I’ll take the self check lane anytime (unless a cashier is cute - increasingly rare).
“Waiting in line is its own form of labor.”
I’ve performed this sort of “labor” on numerous occasions. For instance, being stuck in the express checkout with a six-pack of beer (CA does not allow alcohol purchases in self-checkout) behind someone who didn’t read the “15 items or fewer” sign.
He has a point, but when I have a bunch of groceries, I wanna just unload them on the conveyor and pay. If I wanted to do all the work and scan and bag them, I woulda applied for a job.
About 60% of my curses are in Italian and forty are in English when I use a self-checkout at the CVS. They have two people over there just to fix everything that goes wrong.
They usually have one person at these self-checkout lanes in case of problems. I always ask em which one of these fine, upstanding “employees” won the “Employee of the Month” award last month?
Or, “do I get a discount for checking myself out?”
Staffed checkout is more absurd than digging a canal with spoons. Staffed checkout is akin to digging a canal by covering it with dirt.
There will always be people in our society who cant do much more than checkout-style labor. I mean no insult by that! They could just be victims of circumstances. And checkout-style labor is honorable labor. Its just that not everyone has the opportunity - or the ability - to become a doctor or a skilled craftsman.
So heres where I have a problem with the author. Where do those people go when checkouts and such are fully automated?
If I have a choice, I choose self checkout. I can get done much quicker than a cashier and its not even my job to do so.

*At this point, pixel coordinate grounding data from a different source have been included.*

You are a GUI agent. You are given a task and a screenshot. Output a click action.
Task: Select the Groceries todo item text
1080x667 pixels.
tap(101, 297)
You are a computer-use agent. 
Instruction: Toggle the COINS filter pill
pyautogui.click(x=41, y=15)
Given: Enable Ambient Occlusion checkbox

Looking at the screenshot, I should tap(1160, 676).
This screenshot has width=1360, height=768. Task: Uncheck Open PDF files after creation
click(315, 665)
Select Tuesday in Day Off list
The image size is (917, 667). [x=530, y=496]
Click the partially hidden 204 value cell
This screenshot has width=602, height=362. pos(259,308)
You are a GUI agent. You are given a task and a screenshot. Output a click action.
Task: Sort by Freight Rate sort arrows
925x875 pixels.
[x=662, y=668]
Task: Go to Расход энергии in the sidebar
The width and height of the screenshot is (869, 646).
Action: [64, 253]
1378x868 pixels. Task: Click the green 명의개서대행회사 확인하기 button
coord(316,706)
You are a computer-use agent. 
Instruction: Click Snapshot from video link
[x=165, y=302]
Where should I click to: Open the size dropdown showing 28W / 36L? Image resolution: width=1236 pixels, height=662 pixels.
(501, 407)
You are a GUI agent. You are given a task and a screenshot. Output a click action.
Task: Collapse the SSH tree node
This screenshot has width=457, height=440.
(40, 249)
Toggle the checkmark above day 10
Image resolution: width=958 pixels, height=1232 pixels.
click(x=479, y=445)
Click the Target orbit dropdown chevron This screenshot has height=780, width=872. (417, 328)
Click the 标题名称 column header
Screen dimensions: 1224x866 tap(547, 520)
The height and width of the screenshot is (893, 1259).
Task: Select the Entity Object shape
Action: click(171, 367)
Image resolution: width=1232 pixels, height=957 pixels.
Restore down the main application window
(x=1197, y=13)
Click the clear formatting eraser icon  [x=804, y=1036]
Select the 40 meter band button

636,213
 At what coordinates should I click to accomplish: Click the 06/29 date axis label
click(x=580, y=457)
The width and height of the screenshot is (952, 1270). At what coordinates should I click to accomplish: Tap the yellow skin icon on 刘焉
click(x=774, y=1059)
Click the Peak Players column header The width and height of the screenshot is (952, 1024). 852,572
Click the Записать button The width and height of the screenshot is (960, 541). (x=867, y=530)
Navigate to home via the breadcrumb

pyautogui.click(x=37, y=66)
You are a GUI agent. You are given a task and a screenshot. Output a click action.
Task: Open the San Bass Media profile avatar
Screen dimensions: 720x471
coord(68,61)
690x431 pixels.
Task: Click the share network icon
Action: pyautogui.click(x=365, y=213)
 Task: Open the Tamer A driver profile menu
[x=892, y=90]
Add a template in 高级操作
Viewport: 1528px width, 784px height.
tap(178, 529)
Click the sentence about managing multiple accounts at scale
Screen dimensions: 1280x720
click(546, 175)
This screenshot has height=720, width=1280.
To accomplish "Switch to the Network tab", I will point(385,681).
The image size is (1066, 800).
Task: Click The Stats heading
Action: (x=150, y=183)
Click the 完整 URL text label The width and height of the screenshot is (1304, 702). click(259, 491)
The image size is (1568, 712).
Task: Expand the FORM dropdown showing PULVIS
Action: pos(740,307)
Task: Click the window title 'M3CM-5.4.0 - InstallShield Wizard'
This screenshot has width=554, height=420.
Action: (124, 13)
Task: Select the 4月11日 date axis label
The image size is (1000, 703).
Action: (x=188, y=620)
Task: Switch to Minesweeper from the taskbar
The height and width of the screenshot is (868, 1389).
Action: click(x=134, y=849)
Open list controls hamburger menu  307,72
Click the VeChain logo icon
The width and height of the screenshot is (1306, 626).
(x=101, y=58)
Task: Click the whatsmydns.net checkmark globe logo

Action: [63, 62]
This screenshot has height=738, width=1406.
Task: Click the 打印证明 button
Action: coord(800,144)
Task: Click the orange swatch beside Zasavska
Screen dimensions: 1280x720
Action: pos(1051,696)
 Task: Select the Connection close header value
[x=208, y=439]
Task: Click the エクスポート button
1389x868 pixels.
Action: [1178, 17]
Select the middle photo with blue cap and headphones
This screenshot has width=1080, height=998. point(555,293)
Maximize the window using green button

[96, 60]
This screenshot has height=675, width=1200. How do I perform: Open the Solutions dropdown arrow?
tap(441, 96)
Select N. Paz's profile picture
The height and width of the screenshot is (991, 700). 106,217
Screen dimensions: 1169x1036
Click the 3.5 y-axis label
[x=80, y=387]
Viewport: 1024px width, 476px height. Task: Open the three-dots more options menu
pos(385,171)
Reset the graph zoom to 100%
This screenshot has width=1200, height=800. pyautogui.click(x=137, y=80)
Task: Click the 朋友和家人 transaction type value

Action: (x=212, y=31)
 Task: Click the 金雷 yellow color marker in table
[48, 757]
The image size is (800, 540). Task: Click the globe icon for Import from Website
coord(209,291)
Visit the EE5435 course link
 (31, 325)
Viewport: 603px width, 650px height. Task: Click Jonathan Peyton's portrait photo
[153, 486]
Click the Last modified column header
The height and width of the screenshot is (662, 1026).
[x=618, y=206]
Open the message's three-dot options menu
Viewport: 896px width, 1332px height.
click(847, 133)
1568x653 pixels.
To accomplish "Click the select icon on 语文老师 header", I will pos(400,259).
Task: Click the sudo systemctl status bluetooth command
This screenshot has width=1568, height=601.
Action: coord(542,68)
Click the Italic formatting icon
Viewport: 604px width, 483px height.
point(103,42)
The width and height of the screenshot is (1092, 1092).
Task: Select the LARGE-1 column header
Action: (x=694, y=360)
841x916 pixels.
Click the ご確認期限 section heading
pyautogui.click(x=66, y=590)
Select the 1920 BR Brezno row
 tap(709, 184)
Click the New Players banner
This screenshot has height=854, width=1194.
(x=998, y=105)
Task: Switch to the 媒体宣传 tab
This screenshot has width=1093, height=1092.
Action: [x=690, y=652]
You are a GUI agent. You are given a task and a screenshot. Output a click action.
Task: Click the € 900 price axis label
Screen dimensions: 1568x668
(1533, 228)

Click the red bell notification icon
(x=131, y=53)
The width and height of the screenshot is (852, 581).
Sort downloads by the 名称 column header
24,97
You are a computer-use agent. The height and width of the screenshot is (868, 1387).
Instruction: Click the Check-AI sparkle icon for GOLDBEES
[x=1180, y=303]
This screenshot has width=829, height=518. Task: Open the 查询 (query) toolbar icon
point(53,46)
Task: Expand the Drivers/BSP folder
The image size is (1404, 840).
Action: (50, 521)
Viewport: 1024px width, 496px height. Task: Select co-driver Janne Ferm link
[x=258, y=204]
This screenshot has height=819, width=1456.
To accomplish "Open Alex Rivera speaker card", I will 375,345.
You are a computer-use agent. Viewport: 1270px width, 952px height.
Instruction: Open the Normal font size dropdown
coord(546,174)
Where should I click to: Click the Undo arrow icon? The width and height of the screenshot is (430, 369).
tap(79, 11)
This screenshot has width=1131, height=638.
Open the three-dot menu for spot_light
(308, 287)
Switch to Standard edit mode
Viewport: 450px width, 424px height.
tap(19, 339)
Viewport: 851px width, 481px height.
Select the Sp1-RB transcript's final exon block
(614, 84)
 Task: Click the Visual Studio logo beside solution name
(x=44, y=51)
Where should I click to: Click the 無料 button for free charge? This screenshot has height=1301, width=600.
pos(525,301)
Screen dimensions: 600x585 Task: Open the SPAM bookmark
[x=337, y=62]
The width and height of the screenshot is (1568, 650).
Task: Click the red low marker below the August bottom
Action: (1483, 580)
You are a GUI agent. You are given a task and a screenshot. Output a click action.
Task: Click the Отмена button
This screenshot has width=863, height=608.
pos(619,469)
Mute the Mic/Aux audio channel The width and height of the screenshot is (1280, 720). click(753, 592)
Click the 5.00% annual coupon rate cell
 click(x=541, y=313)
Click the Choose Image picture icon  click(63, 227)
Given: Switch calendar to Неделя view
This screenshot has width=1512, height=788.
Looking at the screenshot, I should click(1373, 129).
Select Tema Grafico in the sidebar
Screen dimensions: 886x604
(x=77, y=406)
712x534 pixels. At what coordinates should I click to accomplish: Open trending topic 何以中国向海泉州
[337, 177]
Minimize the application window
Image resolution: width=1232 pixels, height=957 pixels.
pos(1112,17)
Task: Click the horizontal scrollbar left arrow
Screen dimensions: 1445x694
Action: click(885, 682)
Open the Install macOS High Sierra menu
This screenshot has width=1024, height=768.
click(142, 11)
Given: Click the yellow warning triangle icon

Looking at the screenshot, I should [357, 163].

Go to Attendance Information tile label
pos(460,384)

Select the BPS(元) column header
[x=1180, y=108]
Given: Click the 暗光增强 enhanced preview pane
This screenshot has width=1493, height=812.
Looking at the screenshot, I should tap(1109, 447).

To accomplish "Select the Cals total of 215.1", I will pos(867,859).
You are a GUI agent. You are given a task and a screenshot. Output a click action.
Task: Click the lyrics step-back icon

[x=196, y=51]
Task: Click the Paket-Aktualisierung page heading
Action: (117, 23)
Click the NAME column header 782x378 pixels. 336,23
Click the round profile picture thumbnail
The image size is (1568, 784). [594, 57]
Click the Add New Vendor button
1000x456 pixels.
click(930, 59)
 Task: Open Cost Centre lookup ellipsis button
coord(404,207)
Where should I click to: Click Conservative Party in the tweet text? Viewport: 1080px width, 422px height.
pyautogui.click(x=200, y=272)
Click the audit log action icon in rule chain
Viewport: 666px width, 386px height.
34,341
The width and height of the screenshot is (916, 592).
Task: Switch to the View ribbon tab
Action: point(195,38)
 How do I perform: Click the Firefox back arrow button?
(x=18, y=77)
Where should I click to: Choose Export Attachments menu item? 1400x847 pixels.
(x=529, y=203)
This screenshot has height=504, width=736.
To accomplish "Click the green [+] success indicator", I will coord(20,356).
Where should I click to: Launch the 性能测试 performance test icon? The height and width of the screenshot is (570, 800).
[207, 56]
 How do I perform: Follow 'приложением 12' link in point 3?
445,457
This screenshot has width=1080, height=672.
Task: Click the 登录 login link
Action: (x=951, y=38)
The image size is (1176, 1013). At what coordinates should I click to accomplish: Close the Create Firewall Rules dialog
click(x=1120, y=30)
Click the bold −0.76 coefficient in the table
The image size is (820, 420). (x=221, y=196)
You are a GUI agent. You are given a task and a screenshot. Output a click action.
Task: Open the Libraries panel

[I think self-checkout-only stores can go screw themselves]
Business is all about making profit. Labor is an expense to business. Yet without labor, there are no consumers. Not for nothing is economics called”the dismal science.”
I’ll start using self checkout when the cost of my groceries goes down due to the elimination of labor costs.
Fact is, we are paying MORE now than ever, even with the self checkout registers.
“surely as excavators threatened shovel manufacturers”
While that may be true, the building contractor didn’t make the building owner come out and run the excavator. The excavating contractor still delivered a finished product, a hole in the ground, to the building contract. The building owner never had to dirty his hands doing somebody else’s work to make that somebody else more profitable.
I HATE self-checkout. I prefer to pay the store to do the checkout.
It’s ridiculous enough to have to empty your own basket. I’m old enough to remember when the grocery store checkout clerk emptied your basket, did the checkout work, counted out your change, and the bagboy actually brought your grocery cart to your car and put the grocery bags into your car for you. You gave him a tip and he was happy. All I had to do was take the products off the shelves and put them into the cart.
Our service economy was so much better in those days. People were happy to do those small tasks for you and a human being always answered your phone calls.
Don’t get me started on the crappy and totally worthless AVR systems that take your calls nowadays and do everything they can to prevent you from talking to a human being.
I love it when the self checkout does not short change me like the human checkout, so I only use self checkout in walmart.
The cashiers at our Wal-mart have been otherwise occupied by doing the shopping for online orders.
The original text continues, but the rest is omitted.